Accumulation and handling of inorganic mercury in the kidney after coadministration with glutathione.

The accumulation and handling of mercury in the blood, kidneys, and liver were evaluated and compared in rats 5 min, 1 h, and 24 h after the intravenous administration of either a 0.25 mumol/kg dose of inorganic mercury or a 0.25 mumol/kg dose of inorganic mercury plus a 0.5 mumol/kg dose of glutathione (GSH) to determine the possible role of extracellular GSH and complexes of GSH and inorganic mercury in the renal uptake and transport of inorganic mercury. Significantly more of the injected dose of inorganic mercury was present in the blood of the rats injected with inorganic mercury alone than in the blood of the rats injected simultaneously with both inorganic mercury and GSH at all times evaluated after injection.
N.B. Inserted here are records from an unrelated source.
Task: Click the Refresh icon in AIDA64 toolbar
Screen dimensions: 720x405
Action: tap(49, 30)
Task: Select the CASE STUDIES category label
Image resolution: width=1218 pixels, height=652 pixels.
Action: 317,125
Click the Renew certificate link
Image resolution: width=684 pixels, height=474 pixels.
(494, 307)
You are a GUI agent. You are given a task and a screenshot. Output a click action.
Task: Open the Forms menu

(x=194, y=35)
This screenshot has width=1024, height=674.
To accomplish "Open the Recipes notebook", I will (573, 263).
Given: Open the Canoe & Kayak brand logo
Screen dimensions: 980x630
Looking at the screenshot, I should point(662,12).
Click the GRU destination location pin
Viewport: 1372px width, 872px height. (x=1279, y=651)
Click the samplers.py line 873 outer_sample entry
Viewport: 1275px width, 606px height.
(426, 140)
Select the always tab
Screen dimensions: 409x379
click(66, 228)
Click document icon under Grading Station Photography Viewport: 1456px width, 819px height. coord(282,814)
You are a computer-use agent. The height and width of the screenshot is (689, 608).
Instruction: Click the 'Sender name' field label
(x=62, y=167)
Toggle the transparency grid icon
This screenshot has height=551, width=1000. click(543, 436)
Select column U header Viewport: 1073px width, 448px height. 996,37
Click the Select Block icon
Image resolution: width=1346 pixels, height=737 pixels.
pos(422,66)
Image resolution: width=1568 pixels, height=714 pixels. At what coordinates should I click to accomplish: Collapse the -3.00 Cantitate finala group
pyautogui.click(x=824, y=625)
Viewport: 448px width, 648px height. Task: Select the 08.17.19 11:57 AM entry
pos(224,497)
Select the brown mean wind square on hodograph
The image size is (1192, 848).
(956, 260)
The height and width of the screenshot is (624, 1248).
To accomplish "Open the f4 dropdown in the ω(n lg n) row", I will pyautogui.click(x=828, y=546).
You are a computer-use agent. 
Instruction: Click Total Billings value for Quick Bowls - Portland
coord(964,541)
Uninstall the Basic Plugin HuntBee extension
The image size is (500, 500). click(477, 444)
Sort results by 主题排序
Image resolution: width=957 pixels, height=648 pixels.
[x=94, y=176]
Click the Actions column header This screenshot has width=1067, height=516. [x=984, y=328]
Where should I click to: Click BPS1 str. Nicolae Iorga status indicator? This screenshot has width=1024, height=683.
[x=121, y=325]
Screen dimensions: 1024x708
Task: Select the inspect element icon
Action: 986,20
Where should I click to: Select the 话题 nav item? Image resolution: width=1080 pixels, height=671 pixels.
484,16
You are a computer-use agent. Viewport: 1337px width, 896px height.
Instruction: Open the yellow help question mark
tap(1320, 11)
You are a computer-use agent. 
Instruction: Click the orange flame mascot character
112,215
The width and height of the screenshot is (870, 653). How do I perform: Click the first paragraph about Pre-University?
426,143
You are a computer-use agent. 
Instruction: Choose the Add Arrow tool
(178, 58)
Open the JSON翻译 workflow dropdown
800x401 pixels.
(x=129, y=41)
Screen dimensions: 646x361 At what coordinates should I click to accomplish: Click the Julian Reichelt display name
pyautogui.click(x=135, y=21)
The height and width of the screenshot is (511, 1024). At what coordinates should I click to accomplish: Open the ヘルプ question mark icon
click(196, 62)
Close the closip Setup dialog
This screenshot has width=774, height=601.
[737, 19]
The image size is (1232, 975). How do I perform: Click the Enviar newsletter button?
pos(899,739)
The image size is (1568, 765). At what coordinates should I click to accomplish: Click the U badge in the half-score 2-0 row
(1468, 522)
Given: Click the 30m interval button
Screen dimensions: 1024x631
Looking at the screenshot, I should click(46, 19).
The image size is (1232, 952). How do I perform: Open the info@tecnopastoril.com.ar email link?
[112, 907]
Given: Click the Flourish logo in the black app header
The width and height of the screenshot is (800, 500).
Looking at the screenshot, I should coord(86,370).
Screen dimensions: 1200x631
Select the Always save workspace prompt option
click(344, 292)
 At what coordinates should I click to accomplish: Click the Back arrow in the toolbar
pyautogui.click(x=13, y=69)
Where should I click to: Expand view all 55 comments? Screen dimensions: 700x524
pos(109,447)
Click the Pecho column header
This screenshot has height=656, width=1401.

Of the mercury remaining in the blood, however, significantly more mercury was in plasma fraction of blood in the rats injected with both inorganic mercury and GSH than in the plasma fraction of blood in the rats injected with inorganic mercury alone. The blood and plasma findings indicate that much of the mercury injected with GSH was in some complex that allowed the mercury to be cleared from the blood more readily and prevented the mercury from entering readily into red blood cells. The renal concentration of mercury was significantly greater in the rats injected with both inorganic mercury and GSH than in the rats injected with inorganic mercury alone at 5 min and 1 h, but not 24 h, after injection. This increased renal accumulation of mercury during the initial hours after injection was due mainly to enhanced uptake and/or retention of mercury in the renal cortex. Urinary excretion of mercury, over 24 h, was also slightly, but significantly, greater in the rats injected with both inorganic mercury and GSH simultaneously. These data indicate that coadministration of a nontoxic dose of inorganic mercury with a twofold higher amount (in moles) of GSH increases significantly the clearance of mercury from the blood and increases the renal cortical accumulation of inorganic mercury during the initial 1 h after injection. Moreover, the data in this study are consistent with the hypothesis that extracellular GSH is an important ligand to which mercuric ions bind, and that complexes of inorganic mercury and GSH in the blood and/or ultrafiltrate probably play a role in the renal uptake of some of the mercury in blood after exposure to mercuric compounds.